L'Explication Prémisse
Cet article dit simplement que, pour un salarié payé sur une base mensuelle, l'employeur peut diminuer le salaire minimal du mois quand le salarié a effectivement travaillé moins d'heures que prévu au contrat. La baisse doit être proportionnelle (« à due concurrence ») et ne s'applique que dans les cas énumérés : suspension du contrat (par exemple absences, maladie, accident, maternité), arrêt collectif du travail, ou lorsque le contrat commence ou se termine en cours de mois.
Exemple concret : Sophie a un contrat de 35 heures hebdomadaires et un salaire mensuel brut de 2 800 €. En mars, elle est en arrêt maladie pendant 10 jours ouvrés (suspension du contrat) et n'a donc pas effectué les heures prévues.
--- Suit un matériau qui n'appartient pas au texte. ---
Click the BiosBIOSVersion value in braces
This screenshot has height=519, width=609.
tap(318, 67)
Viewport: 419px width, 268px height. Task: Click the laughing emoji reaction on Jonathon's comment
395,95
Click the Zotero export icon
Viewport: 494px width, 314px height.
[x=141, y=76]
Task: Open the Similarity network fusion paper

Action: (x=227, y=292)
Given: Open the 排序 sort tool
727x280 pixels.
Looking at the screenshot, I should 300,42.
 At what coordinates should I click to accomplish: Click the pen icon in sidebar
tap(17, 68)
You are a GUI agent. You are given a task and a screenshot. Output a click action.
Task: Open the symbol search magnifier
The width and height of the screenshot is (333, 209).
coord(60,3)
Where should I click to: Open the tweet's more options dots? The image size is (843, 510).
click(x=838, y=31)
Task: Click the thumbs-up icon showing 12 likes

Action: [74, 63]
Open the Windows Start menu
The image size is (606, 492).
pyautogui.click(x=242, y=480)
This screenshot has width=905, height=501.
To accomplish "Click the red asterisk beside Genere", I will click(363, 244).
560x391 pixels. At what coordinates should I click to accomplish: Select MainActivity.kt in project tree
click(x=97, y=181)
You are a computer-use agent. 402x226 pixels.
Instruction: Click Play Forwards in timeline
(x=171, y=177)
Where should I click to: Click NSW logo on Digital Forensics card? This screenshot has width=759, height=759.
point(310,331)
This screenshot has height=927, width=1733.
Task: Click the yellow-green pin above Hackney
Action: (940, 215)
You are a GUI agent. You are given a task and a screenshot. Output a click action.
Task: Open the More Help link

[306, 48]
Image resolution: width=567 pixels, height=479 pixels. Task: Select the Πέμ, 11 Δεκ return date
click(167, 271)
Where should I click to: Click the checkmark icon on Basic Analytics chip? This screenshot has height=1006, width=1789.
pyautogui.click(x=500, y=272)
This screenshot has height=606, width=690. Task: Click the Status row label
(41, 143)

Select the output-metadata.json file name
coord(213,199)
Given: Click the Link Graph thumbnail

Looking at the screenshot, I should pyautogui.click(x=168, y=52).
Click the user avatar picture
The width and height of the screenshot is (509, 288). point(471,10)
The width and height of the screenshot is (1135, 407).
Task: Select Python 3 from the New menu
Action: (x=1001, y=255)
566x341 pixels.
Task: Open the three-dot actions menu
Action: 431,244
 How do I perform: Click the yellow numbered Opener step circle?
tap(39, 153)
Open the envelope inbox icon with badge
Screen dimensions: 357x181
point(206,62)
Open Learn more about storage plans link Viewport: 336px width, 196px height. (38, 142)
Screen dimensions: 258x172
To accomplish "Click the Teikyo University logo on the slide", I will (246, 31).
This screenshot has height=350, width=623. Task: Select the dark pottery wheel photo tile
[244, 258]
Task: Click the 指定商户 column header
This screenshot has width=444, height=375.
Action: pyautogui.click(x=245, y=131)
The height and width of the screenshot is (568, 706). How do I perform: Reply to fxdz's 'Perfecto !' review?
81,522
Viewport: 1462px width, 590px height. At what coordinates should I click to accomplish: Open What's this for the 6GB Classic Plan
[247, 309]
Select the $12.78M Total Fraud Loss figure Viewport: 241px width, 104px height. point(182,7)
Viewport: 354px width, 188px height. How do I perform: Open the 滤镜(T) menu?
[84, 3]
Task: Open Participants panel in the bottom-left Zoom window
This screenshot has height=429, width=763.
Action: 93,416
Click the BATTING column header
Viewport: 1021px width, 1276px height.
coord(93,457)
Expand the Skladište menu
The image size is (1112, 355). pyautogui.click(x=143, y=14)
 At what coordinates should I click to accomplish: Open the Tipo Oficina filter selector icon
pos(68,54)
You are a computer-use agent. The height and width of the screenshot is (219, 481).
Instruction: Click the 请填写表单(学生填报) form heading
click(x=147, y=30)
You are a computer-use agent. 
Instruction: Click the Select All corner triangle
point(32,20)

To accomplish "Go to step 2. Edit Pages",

L'employeur calcule la réduction proportionnelle du salaire : on détermine le montant correspondant aux heures non travaillées et on le retranche du salaire mensuel (sous réserve des indemnités journalières et règles applicables). De même, si Paul commence le 10 du mois, son salaire du mois d'embauche sera proratisé au nombre de jours travaillés.
- La diminution concerne la « rémunération mensuelle minimale » et s’applique uniquement si le salarié a effectué moins d’heures que prévu au contrat durant le mois.
- La réduction doit être proportionnelle (« à due concurrence ») aux heures non travaillées ; on ne peut pas réduire plus que la part correspondant aux heures manquantes.
- Cas visés : suspension du contrat (absences du salarié, maladie, accident, maternité), effet direct d’une cessation collective du travail (arrêt collectif/fermeture) ; et début ou fin du contrat au cours du mois.
- S’applique aux salariés rémunérés mensuellement (principe du prorata temporis pour mois incomplets ou heures non effectuées).
- La règle ne supprime pas d’autres droits éventuels (indemnités journalières, maintien conventionnel ou contractualisé) : il faut vérifier les règles spécifiques (convention collective, accords, garanties de maintien de salaire).
- L’employeur doit justifier le motif de la réduction et conserver les éléments de calcul (jours/ heures non travaillés, période d’arrêt, date d’entrée/sortie) pour la paie et en cas de contrôle.
- En pratique, le calcul se fait soit au prorata du nombre de jours ouvrés/travaillés dans le mois, soit en convertissant le salaire mensuel en taux horaire/journalier puis en retranchant la part correspondant aux heures/ journées non effectuées.